Re: Draft for basic NUMA observability

From: Jakub Wartak <jakub(dot)wartak(at)enterprisedb(dot)com>
To: Andres Freund <andres(at)anarazel(dot)de>
Cc: Bertrand Drouvot <bertranddrouvot(dot)pg(at)gmail(dot)com>, PostgreSQL Hackers <pgsql-hackers(at)postgresql(dot)org>
Subject: Re: Draft for basic NUMA observability
Date: 2025-02-26 08:38:20
Message-ID: CAKZiRmzpvBtqrz5Jr2DDcfk4Ar1ppsXkUhEX9RpA+s+_5hcTOg@mail.gmail.com
Views: Raw Message | Whole Thread | Download mbox | Resend email
Thread:
Lists: pgsql-hackers

On Mon, Feb 24, 2025 at 3:06 PM Andres Freund <andres(at)anarazel(dot)de> wrote:

> On 2025-02-24 12:57:16 +0100, Jakub Wartak wrote:

Hi Andres, thanks for your review!

OK first sane version attached with new src/port/pg_numa.c boilerplate
in 0001. Fixed some bugs too, there is one remaining optimization to
be done (see that `static` question later). Docs/tests are still
missing.

QQ: I'm still wondering if we there's better way of exposing multiple
pg's shma entries pointing to the same page (think of something hot:
PROCLOCK or ProcArray), so wouldn't it make sense (in some future
thread/patch) to expose this info somehow via additional column
(pg_get_shmem_numa_allocations.shared_pages bool?) ? I'm thinking of
an easy way of showing that a potential NUMA auto balancing could lead
to TLB NUMA shootdowns (not that it is happening or counting , just
identifying it as a problem in allocation). Or that stuff doesn't make
sense as we already have pg_shm_allocations.{off|size} and we could
derive such info from it (after all it is for devs?)?

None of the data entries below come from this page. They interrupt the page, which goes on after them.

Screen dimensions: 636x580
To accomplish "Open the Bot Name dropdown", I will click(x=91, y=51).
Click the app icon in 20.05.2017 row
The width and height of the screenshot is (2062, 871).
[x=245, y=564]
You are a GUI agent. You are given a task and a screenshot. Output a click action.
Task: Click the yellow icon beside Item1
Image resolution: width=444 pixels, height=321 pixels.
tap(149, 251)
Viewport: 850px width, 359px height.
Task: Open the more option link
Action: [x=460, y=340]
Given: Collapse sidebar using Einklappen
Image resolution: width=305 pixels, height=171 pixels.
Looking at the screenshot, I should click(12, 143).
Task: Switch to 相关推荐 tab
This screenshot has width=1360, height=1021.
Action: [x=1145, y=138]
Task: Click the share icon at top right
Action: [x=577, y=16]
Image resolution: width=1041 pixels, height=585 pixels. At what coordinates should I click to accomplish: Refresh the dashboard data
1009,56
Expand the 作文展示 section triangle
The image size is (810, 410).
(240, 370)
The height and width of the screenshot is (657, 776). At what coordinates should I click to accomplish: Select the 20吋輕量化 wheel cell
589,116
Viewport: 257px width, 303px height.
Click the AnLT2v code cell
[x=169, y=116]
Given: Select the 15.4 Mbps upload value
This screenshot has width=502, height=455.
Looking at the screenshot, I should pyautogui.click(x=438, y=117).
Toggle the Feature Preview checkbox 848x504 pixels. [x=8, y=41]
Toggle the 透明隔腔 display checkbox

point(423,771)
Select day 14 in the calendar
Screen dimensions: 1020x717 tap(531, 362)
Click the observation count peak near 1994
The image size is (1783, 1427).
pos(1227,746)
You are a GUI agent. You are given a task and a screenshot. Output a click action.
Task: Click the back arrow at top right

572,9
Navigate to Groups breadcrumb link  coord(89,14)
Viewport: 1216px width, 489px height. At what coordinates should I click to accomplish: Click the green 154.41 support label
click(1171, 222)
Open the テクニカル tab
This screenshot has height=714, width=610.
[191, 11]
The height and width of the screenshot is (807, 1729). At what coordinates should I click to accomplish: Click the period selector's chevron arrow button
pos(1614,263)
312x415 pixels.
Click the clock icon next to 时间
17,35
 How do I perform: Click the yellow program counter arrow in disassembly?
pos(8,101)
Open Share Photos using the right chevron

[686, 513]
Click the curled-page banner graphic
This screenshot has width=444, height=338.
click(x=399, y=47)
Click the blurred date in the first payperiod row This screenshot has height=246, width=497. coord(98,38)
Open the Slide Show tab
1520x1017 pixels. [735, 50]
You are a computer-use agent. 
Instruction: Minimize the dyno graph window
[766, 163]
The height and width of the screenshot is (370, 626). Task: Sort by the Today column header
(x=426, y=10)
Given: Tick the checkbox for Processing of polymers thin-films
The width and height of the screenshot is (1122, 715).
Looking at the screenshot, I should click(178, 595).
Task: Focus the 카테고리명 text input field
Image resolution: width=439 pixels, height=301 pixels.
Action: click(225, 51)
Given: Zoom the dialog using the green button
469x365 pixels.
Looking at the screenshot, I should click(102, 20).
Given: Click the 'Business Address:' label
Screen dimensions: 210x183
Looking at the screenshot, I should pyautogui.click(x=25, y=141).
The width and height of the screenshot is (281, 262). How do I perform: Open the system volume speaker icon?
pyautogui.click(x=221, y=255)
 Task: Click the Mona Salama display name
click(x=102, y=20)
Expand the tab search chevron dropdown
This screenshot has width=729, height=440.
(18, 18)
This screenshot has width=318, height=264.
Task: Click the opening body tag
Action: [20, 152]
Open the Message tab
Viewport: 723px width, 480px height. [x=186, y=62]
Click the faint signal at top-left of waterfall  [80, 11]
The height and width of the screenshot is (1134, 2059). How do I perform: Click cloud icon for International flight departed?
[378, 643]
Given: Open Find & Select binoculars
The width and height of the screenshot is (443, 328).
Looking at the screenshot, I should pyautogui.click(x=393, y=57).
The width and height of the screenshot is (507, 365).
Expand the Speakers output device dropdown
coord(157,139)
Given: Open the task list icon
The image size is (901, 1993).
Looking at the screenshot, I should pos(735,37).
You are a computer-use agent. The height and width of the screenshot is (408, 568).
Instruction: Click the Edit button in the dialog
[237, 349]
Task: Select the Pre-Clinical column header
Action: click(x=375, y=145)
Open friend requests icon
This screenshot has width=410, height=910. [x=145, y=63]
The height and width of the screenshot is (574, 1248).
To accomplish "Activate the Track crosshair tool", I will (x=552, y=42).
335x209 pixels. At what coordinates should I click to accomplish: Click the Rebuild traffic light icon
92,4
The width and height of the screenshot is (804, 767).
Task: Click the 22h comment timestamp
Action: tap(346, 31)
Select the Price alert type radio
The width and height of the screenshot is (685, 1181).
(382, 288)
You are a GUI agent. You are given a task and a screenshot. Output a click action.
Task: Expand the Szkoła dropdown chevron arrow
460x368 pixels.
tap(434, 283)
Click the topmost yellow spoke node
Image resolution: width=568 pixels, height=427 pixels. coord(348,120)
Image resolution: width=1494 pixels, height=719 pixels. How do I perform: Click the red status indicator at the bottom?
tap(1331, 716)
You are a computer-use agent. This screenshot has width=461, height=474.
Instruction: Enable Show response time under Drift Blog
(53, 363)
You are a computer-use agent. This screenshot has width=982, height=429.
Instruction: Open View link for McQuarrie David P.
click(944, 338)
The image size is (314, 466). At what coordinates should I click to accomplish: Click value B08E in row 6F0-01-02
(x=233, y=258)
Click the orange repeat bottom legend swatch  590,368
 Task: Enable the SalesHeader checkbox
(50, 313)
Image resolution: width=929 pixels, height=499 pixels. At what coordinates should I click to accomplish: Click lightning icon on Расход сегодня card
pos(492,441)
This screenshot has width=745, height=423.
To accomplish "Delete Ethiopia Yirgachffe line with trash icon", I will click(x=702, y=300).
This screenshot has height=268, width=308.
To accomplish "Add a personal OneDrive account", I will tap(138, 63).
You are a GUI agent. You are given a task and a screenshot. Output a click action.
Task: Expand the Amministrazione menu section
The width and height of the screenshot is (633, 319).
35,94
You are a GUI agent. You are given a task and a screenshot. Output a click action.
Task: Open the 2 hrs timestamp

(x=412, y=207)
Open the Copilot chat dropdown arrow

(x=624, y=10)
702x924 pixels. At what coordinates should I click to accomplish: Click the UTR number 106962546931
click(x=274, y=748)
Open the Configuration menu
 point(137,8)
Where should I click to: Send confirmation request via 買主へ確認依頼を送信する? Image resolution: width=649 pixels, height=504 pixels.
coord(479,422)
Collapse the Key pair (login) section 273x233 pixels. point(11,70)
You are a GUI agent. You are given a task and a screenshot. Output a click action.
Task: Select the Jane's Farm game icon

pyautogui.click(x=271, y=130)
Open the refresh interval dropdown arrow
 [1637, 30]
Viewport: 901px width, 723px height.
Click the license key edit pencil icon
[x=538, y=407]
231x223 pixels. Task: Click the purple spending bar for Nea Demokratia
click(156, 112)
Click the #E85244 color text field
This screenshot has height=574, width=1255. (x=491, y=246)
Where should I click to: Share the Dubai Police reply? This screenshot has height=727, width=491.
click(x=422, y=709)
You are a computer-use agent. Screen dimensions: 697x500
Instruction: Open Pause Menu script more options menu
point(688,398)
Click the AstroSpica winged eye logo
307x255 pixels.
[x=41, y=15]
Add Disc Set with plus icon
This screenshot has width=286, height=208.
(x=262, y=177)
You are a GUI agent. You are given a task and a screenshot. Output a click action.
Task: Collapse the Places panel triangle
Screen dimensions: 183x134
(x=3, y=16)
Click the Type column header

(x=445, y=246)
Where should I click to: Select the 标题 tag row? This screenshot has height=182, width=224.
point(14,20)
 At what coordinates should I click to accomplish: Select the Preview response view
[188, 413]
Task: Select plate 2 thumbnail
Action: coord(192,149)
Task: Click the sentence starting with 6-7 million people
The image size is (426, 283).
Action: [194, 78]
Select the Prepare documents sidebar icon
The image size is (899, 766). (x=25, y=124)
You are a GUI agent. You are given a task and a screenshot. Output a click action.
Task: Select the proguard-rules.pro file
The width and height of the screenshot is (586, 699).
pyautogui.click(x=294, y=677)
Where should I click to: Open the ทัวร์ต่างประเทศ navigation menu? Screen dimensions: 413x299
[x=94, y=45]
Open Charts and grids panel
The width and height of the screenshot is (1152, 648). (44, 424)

postgres(at)postgres:1234 : 18843 # select
name,off,off+allocated_size,allocated_size from pg_shmem_allocations
order by off;
name | off | ?column?
| allocated_size
------------------------------------------------+-----------+-----------+----------------
[..]
Proc Header | 147114112 |
147114240 | 128
Proc Array | 147274752 |
147275392 | 640
KnownAssignedXids | 147275392 |
147310848 | 35456
KnownAssignedXidsValid | 147310848 |
147319808 | 8960
Backend Status Array | 147319808 |
147381248 | 61440

postgres(at)postgres:1234 : 18924 # select * from
pg_shmem_numa_allocations where name IN ('Proc Header', 'Proc Array',
'KnownAssignedXids', '..') order by name;
name | numa_zone_id | numa_size
-------------------+--------------+-----------
KnownAssignedXids | 0 | 2097152
Proc Array | 0 | 2097152
Proc Header | 0 | 2097152

I.e. ProcArray ends and right afterwards KnownAssignedXids start, both
are hot , but on the same HP and NUMA node

> > If there would be agreement that this is the way we want to have it
> > (from the backend and not from checkpointer), here's what's left on
> > the table to be done here:
>
> > a. isn't there something quicker for touching / page-faulting memory ?
>
> If you actually fault in a page the kernel actually has to allocate memory and
> then zero it out. That rather severely limits the throughput...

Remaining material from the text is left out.